* **Source data**
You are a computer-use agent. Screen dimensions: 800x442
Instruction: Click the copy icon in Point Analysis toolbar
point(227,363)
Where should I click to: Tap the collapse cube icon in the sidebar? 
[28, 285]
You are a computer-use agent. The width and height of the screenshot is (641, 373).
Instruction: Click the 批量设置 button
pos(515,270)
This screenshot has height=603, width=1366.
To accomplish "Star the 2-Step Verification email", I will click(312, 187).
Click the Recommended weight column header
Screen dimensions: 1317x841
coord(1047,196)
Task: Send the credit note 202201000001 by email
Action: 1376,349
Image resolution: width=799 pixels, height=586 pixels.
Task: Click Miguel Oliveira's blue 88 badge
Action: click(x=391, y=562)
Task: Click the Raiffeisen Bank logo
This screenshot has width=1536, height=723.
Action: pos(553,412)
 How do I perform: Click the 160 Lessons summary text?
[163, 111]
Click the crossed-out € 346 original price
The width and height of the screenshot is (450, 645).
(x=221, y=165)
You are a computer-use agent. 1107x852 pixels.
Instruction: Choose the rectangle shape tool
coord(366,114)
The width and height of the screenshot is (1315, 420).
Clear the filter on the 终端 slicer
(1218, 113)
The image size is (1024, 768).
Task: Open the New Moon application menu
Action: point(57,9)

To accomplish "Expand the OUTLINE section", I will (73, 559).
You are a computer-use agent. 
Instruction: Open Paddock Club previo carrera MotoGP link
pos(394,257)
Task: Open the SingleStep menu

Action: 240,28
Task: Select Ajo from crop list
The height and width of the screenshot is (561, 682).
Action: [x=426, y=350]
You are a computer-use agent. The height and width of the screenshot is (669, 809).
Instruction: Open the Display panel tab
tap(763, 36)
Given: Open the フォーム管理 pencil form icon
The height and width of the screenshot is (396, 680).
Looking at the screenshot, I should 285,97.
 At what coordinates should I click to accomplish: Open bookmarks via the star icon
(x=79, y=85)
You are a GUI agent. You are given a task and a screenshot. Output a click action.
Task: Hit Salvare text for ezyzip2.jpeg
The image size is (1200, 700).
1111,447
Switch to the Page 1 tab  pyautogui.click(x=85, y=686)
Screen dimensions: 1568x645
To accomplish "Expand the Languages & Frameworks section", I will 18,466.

* **Work required**
The lines above, from the start of the records through the one containing "Click the crossed-out € 346 original price", are to be printed exactly, and nothing else is to be included.

* **Task result**
You are a computer-use agent. Screen dimensions: 800x442
Instruction: Click the copy icon in Point Analysis toolbar
point(227,363)
Where should I click to: Tap the collapse cube icon in the sidebar? 
[28, 285]
You are a computer-use agent. The width and height of the screenshot is (641, 373).
Instruction: Click the 批量设置 button
pos(515,270)
This screenshot has height=603, width=1366.
To accomplish "Star the 2-Step Verification email", I will click(312, 187).
Click the Recommended weight column header
Screen dimensions: 1317x841
coord(1047,196)
Task: Send the credit note 202201000001 by email
Action: 1376,349
Image resolution: width=799 pixels, height=586 pixels.
Task: Click Miguel Oliveira's blue 88 badge
Action: click(x=391, y=562)
Task: Click the Raiffeisen Bank logo
This screenshot has width=1536, height=723.
Action: pos(553,412)
 How do I perform: Click the 160 Lessons summary text?
[163, 111]
Click the crossed-out € 346 original price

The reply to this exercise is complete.